Create Sensitive Types and Categories

In Oracle Data Safe, you can create your own sensitive types and sensitive categories.

Create a Sensitive Type

When creating a sensitive type, you can provide one or more patterns (regular expressions) that should be used to discover sensitive columns. You can provide a column name pattern, column comment pattern, column data pattern, and a search type (AND/OR). Data Discovery performs case-insensitive pattern matching.

For a user-defined sensitive type, you can assign a default masking format, is used to mask the columns discovered using this sensitive type.

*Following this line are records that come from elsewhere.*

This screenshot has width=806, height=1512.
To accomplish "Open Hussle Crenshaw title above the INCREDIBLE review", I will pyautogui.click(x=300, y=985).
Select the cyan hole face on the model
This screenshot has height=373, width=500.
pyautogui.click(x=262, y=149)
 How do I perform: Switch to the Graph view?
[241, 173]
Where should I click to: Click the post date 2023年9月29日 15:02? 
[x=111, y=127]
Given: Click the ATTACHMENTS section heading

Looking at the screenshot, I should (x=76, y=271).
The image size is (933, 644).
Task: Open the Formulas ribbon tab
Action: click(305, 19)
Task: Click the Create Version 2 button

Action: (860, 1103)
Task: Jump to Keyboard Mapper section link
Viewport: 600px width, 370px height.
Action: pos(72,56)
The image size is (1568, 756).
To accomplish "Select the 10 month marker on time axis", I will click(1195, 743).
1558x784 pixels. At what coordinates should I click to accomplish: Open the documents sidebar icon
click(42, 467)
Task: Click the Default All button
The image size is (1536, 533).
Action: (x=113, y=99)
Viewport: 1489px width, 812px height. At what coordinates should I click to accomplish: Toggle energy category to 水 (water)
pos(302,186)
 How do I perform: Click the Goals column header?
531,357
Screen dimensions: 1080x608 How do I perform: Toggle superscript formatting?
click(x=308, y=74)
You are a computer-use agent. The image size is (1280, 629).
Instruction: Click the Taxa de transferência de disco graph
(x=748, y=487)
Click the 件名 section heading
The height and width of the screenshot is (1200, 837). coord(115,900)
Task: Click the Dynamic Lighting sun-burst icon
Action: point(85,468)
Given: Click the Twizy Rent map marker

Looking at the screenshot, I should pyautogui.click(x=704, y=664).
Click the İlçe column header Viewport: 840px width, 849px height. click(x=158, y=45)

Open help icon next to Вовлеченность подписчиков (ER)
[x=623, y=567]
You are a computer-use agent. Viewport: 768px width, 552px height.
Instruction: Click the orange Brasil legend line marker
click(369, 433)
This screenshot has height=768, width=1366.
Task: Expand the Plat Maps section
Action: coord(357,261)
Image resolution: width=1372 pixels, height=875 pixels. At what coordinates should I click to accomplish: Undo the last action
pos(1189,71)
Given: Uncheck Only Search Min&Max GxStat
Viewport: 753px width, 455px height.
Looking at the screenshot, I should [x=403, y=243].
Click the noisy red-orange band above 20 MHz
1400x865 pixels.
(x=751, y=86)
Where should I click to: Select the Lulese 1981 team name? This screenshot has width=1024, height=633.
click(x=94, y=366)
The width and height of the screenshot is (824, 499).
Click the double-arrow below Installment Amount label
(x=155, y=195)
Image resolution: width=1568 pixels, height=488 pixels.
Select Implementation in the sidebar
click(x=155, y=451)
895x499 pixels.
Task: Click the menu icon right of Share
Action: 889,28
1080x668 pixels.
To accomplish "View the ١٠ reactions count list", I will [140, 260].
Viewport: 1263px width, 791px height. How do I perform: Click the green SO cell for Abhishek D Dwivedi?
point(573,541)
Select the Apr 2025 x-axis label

When creating a user-defined sensitive type, you must assign it to a compartment.

  1. Under Security Center, click Data Discovery.
  2. Under Related Resources in Security Center, click Sensitive Types.
  3. Click Create Sensitive Type / Category.
    The Create Sensitive type / Category window is displayed.
  4. In the Name field, enter a name for your sensitive type.
  5. From the Compartment drop-down list, select the compartment in which you want to store the sensitive type.
  6. (Optional) In the Description box, enter an explanation of your sensitive type.
  7. From the Parent Sensitive Category drop-down list, select the sensitive category to which you want your sensitive type to belong.
    • If needed, click Change Compartment and select a different compartment.
    • You can choose a user-defined sensitive category as a parent category, but not a category used by predefined sensitive types.
  8. Leave the Sensitive Type tile selected.
  9. (Optional) To use a predefined sensitive type as a starting point, select a predefined sensitive type from the Create Like drop-down list. If you want to select a user-defined sensitive type and it is located in a different compartment, click Change Compartment, browse to and select the correct compartment. The compartment doesn't matter if you are selecting an Oracle predefined sensitive type.
  10. Configure one or more of the following patterns.
    • Column Name Pattern: Enter a regular expression that should be used to match column names.
    • Column Comment Pattern: Enter a regular expression that should be used to match column comments.
    • Column Data Pattern: Enter a regular expression that should be used to match column data.
  11. For Search Type, select Or or And.
    • The Or operator means that any of the patterns can match for a candidate sensitive column.
    • The And operator means that all of the patterns must match for a candidate sensitive column.
    • If the column doesn't include a comment, the column comment pattern matching is skipped. Similarly, if the column doesn’t contain data, the data pattern matching is also skipped.
  12. (Optional) From the Default Masking Format drop-down list, select a masking format for Oracle Data Safe to use by default when masking sensitive columns discovered by your sensitive type.
  13. (Optional) Click Show Advanced Options, and define tags.
  14. Click Create Sensitive Type.
    The Sensitive Type Details page is displayed.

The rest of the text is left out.